Published in JAMA Internal Medicine | Estimated reading time: 4 minutes
When you visit an emergency department, your chance of being admitted to the hospital might depend more on which physician you see than on your medical condition. This finding emerges from an extensive study analyzing over 2.1 million emergency department visits across 105 facilities in the Veterans Affairs health system.
Researchers from UCLA and Abett found striking variations in how different physicians approach hospital admissions. Dr. Dan Ly, assistant professor of medicine at the David Geffen School of Medicine at UCLA, explains: “Physicians, just like professionals in other domains, differ in their abilities and decisions, which has consequences for how much care you might receive, including, in this case, your likelihood of being hospitalized.”
The study revealed that patients seeing physicians with high admission rates (90th percentile) were almost twice as likely to be hospitalized compared to those seeing physicians with low admission rates (10th percentile), despite having similar underlying health conditions. Notably, these increased admissions didn’t lead to improved outcomes – the 30-day mortality rates remained unchanged regardless of the physician’s tendency to admit patients.
Even more telling, patients admitted by high-admitting physicians were more likely to be discharged within 24 hours, suggesting many of these hospitalizations might have been unnecessary. The research team analyzed records from 2011 to 2019, focusing on three common complaints: chest pain, shortness of breath, and abdominal pain.
This research carries significant implications for healthcare costs and resource allocation, suggesting that more conservative admission practices might be equally effective for patient care.

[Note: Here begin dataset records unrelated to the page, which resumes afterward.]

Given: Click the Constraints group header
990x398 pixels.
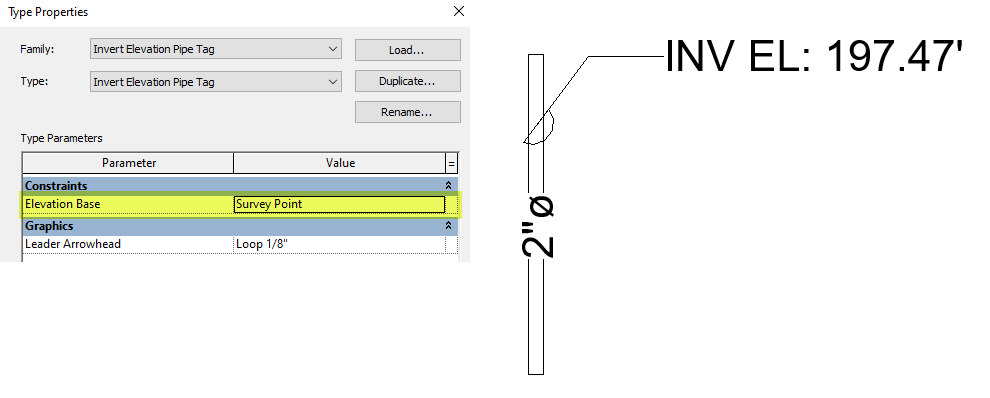Looking at the screenshot, I should pyautogui.click(x=240, y=186).
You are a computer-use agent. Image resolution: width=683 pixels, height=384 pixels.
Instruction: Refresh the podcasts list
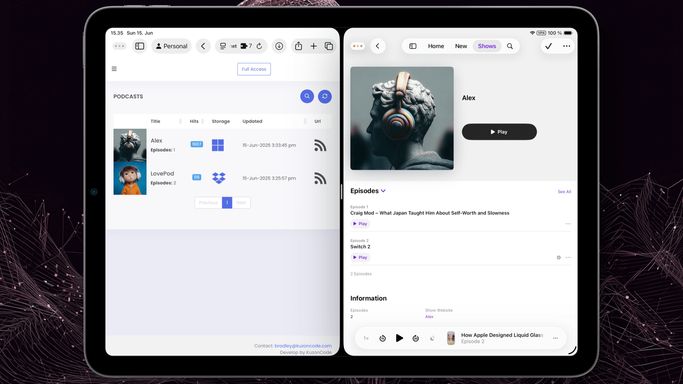tap(325, 96)
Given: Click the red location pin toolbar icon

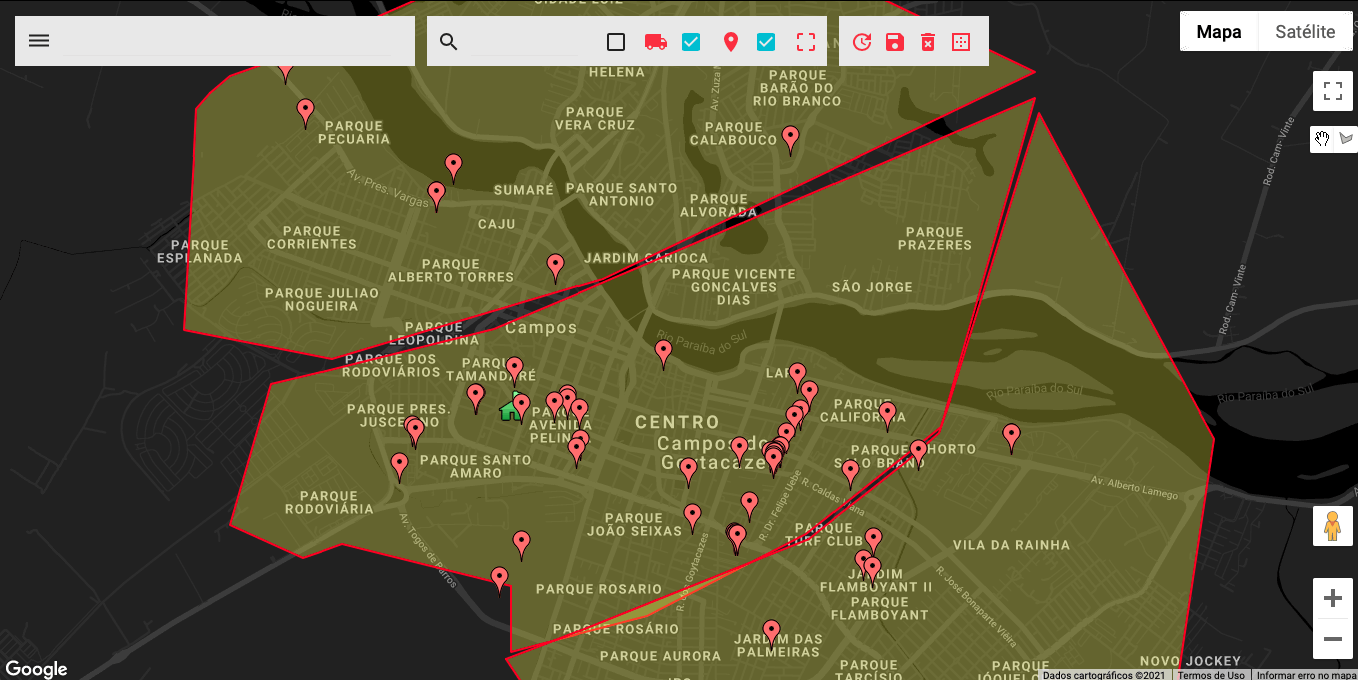Looking at the screenshot, I should [x=731, y=42].
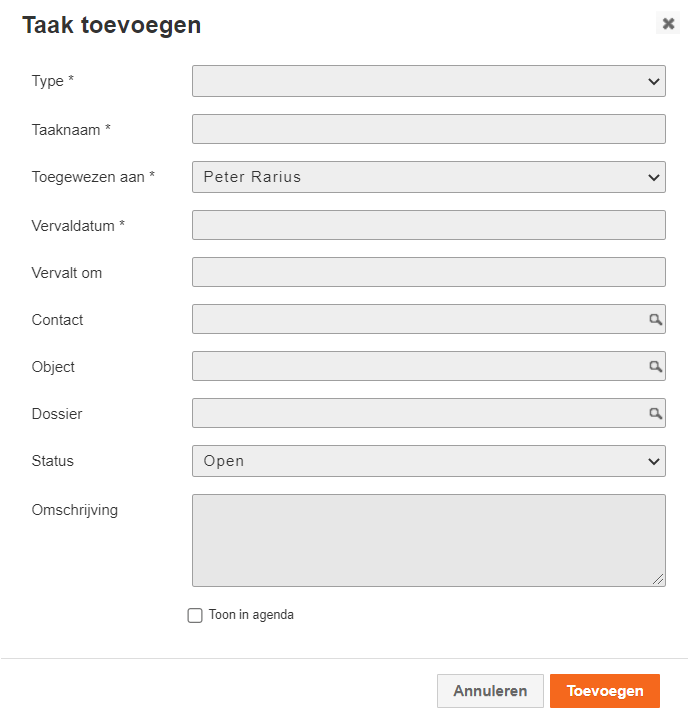Click inside the Dossier text input
Image resolution: width=693 pixels, height=727 pixels.
[420, 413]
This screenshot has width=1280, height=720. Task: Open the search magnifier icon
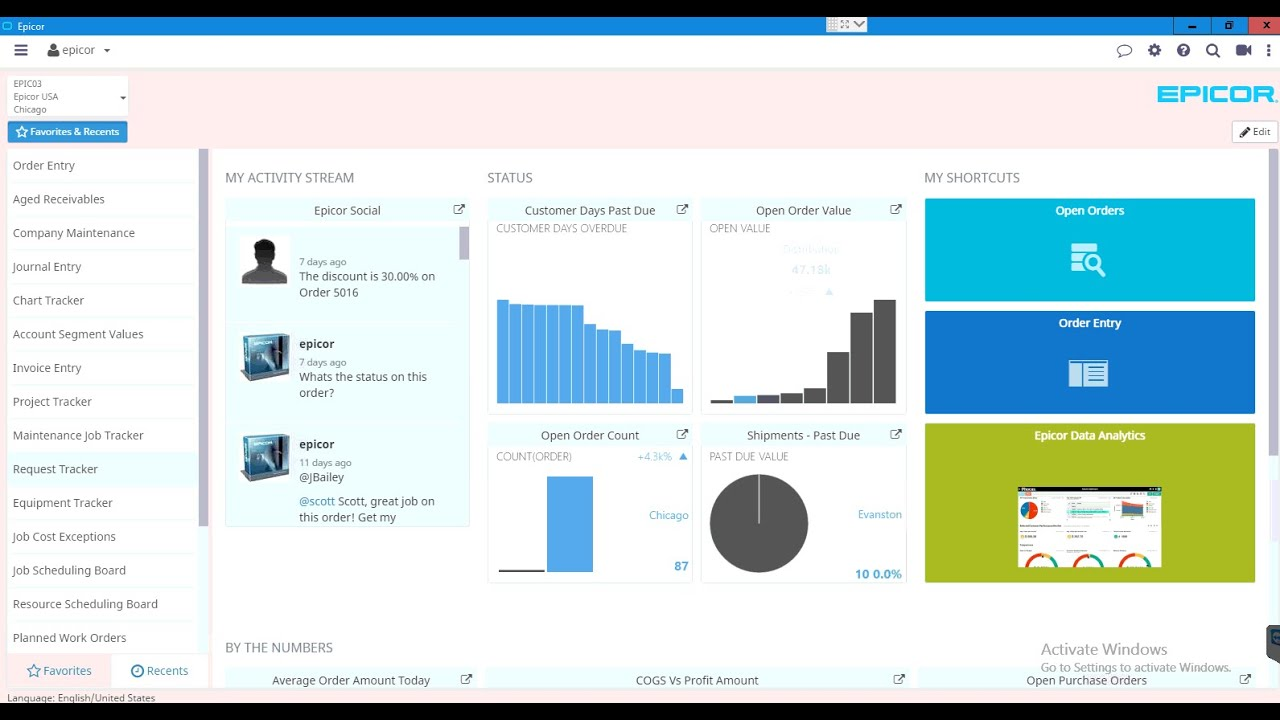click(1213, 50)
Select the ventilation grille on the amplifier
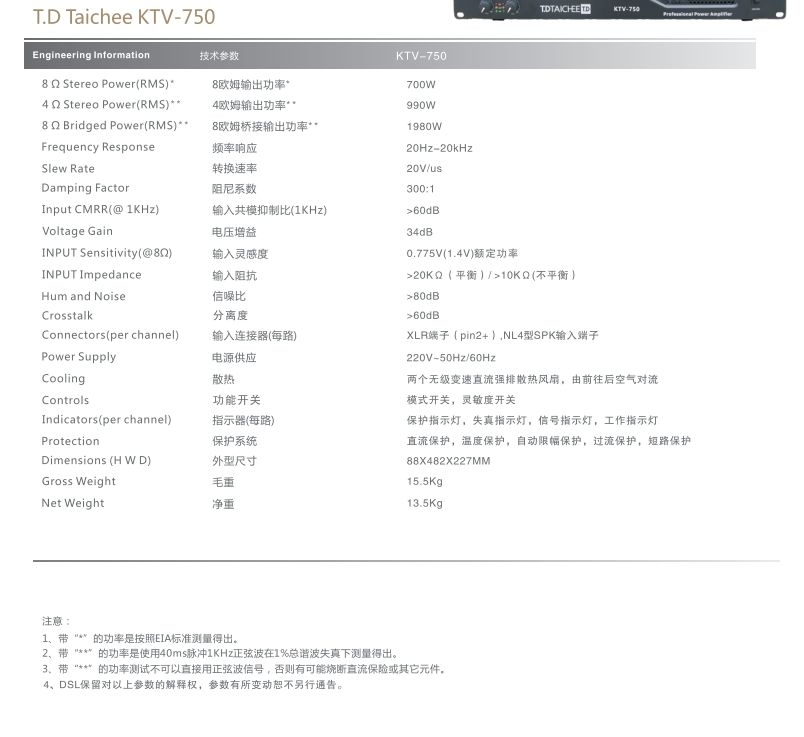Viewport: 804px width, 737px height. pyautogui.click(x=710, y=4)
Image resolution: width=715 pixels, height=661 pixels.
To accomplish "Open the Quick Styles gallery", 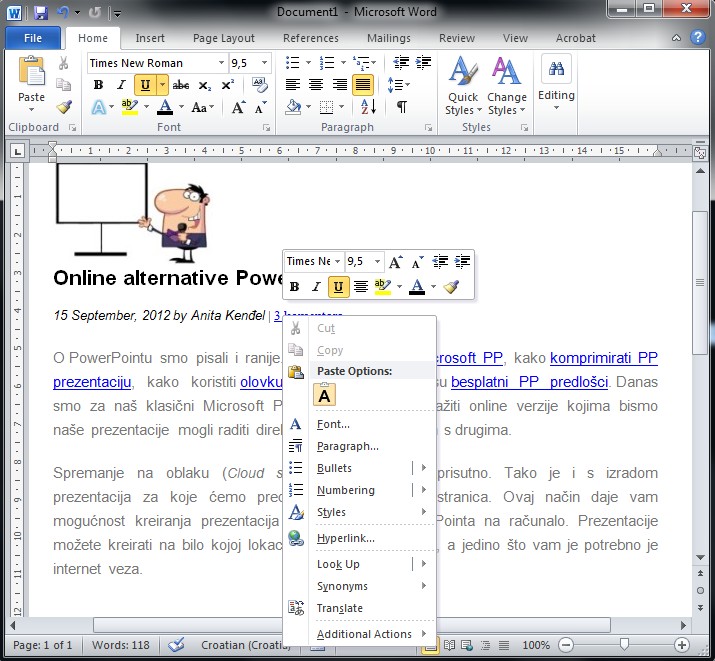I will [462, 87].
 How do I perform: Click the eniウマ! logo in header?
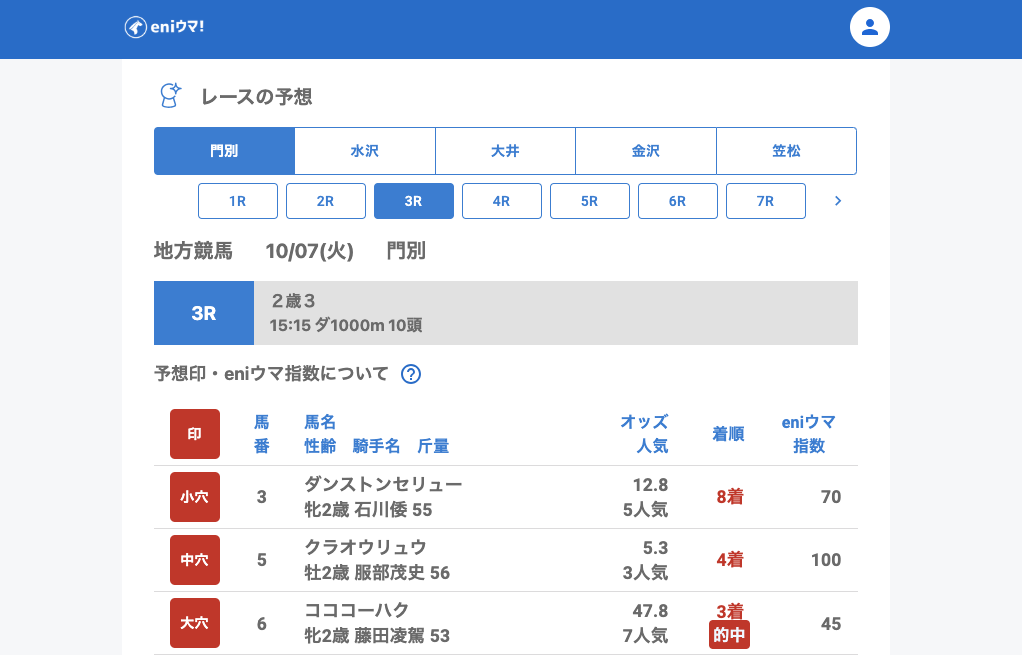point(165,27)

However, the study authors note their findings are primarily based on VA hospitals, whose patient population is predominantly male and may not represent the broader U.S. healthcare system.
Glossary
- Admission Propensity
- A physician’s tendency to admit patients to the hospital, measured as a percentage of their emergency department patients who are hospitalized.
- Mortality Rate
- The percentage of patients who die within a specified time period (in this study, measured at 30 days, 7 days, 14 days, 90 days, and one year).
- Elixhauser Comorbidity Index
- A method used to measure patients’ overall health status prior to their emergency department visit, though it doesn’t measure the severity of their presenting condition.
Test Your Knowledge
What percentage of emergency department visits in the study resulted in hospital admission?
41% of visits led to hospital admission.
How many emergency departments and physicians were included in the study?
The study included 105 emergency departments and 2,098 physicians.
What was the difference in admission rates between high-admitting (90th percentile) and low-admitting (10th percentile) physicians for chest pain cases?
High-admitting physicians admitted 56.6% of chest pain cases, while low-admitting physicians admitted 32.6% – a difference of 24.0 percentage points.
What evidence suggests some admissions might have been unnecessary?
Patients admitted by physicians with higher admission rates were more likely to be discharged within 24 hours (31.0% vs 24.8%), while showing no improvement in mortality rates compared to those treated by physicians with lower admission rates.